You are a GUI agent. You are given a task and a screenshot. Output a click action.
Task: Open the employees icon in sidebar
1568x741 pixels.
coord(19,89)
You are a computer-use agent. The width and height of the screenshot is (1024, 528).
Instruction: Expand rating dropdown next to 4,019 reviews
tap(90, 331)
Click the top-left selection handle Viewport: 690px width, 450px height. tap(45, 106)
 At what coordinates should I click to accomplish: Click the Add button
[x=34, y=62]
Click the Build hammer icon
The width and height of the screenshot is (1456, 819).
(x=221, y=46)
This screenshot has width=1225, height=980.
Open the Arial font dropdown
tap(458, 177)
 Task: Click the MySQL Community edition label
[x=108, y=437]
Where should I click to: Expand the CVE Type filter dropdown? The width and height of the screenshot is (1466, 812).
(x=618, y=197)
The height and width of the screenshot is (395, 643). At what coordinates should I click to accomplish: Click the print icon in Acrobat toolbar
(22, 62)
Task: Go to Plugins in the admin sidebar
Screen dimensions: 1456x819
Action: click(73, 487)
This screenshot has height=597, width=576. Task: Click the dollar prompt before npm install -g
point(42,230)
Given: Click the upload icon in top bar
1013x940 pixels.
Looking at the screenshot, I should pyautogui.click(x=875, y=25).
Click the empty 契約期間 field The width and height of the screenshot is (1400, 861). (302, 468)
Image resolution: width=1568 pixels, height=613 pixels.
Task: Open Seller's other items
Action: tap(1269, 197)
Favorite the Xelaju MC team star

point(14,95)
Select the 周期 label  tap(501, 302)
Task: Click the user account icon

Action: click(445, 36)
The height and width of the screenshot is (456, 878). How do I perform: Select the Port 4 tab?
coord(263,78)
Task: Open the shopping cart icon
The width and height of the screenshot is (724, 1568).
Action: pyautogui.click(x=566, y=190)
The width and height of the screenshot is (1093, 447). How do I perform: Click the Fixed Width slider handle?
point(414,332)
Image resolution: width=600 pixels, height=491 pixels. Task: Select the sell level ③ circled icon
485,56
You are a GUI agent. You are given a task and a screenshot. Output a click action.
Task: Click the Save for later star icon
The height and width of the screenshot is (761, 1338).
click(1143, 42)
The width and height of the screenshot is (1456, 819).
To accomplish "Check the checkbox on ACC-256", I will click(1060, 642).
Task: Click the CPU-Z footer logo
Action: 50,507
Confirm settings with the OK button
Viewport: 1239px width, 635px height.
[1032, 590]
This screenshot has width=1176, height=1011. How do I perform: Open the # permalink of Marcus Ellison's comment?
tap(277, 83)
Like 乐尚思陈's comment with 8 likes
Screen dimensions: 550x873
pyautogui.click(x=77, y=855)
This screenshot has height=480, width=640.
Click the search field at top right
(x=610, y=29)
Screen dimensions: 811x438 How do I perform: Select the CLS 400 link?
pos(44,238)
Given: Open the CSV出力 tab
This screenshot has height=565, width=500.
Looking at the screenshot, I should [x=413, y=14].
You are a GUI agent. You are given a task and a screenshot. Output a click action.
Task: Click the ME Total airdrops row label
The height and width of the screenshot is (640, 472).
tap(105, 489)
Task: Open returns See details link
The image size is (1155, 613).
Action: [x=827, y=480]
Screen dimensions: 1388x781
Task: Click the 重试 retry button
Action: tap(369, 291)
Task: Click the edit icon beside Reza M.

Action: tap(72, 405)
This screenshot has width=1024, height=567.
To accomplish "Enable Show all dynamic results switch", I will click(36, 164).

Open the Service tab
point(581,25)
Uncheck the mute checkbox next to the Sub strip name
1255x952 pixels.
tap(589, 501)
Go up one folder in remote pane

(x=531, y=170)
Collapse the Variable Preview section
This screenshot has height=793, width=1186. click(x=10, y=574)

What is being asked: Return all of the lines above, reproducing each one exactly as it appears.

Result for this exercise:
You are a GUI agent. You are given a task and a screenshot. Output a click action.
Task: Open the employees icon in sidebar
1568x741 pixels.
coord(19,89)
You are a computer-use agent. The width and height of the screenshot is (1024, 528).
Instruction: Expand rating dropdown next to 4,019 reviews
tap(90, 331)
Click the top-left selection handle Viewport: 690px width, 450px height. tap(45, 106)
 At what coordinates should I click to accomplish: Click the Add button
[x=34, y=62]
Click the Build hammer icon
The width and height of the screenshot is (1456, 819).
(x=221, y=46)
This screenshot has width=1225, height=980.
Open the Arial font dropdown
tap(458, 177)
 Task: Click the MySQL Community edition label
[x=108, y=437]
Where should I click to: Expand the CVE Type filter dropdown? The width and height of the screenshot is (1466, 812).
(x=618, y=197)
The height and width of the screenshot is (395, 643). At what coordinates should I click to accomplish: Click the print icon in Acrobat toolbar
(22, 62)
Task: Go to Plugins in the admin sidebar
Screen dimensions: 1456x819
Action: click(73, 487)
This screenshot has height=597, width=576. Task: Click the dollar prompt before npm install -g
point(42,230)
Given: Click the upload icon in top bar
1013x940 pixels.
Looking at the screenshot, I should pyautogui.click(x=875, y=25).
Click the empty 契約期間 field The width and height of the screenshot is (1400, 861). (302, 468)
Image resolution: width=1568 pixels, height=613 pixels.
Task: Open Seller's other items
Action: tap(1269, 197)
Favorite the Xelaju MC team star

point(14,95)
Select the 周期 label  tap(501, 302)
Task: Click the user account icon

Action: click(445, 36)
The height and width of the screenshot is (456, 878). How do I perform: Select the Port 4 tab?
coord(263,78)
Task: Open the shopping cart icon
The width and height of the screenshot is (724, 1568).
Action: pyautogui.click(x=566, y=190)
The width and height of the screenshot is (1093, 447). How do I perform: Click the Fixed Width slider handle?
point(414,332)
Image resolution: width=600 pixels, height=491 pixels. Task: Select the sell level ③ circled icon
485,56
You are a GUI agent. You are given a task and a screenshot. Output a click action.
Task: Click the Save for later star icon
The height and width of the screenshot is (761, 1338).
click(1143, 42)
The width and height of the screenshot is (1456, 819).
To accomplish "Check the checkbox on ACC-256", I will click(1060, 642).
Task: Click the CPU-Z footer logo
Action: 50,507
Confirm settings with the OK button
Viewport: 1239px width, 635px height.
[1032, 590]
This screenshot has width=1176, height=1011. How do I perform: Open the # permalink of Marcus Ellison's comment?
tap(277, 83)
Like 乐尚思陈's comment with 8 likes
Screen dimensions: 550x873
pyautogui.click(x=77, y=855)
This screenshot has height=480, width=640.
Click the search field at top right
(x=610, y=29)
Screen dimensions: 811x438 How do I perform: Select the CLS 400 link?
pos(44,238)
Given: Open the CSV出力 tab
This screenshot has height=565, width=500.
Looking at the screenshot, I should [x=413, y=14].
You are a GUI agent. You are given a task and a screenshot. Output a click action.
Task: Click the ME Total airdrops row label
The height and width of the screenshot is (640, 472).
tap(105, 489)
Task: Open returns See details link
The image size is (1155, 613).
Action: [x=827, y=480]
Screen dimensions: 1388x781
Task: Click the 重试 retry button
Action: tap(369, 291)
Task: Click the edit icon beside Reza M.

Action: tap(72, 405)
This screenshot has width=1024, height=567.
To accomplish "Enable Show all dynamic results switch", I will click(36, 164).

Open the Service tab
point(581,25)
Uncheck the mute checkbox next to the Sub strip name
1255x952 pixels.
tap(589, 501)
Go up one folder in remote pane

(x=531, y=170)
Collapse the Variable Preview section
This screenshot has height=793, width=1186. click(x=10, y=574)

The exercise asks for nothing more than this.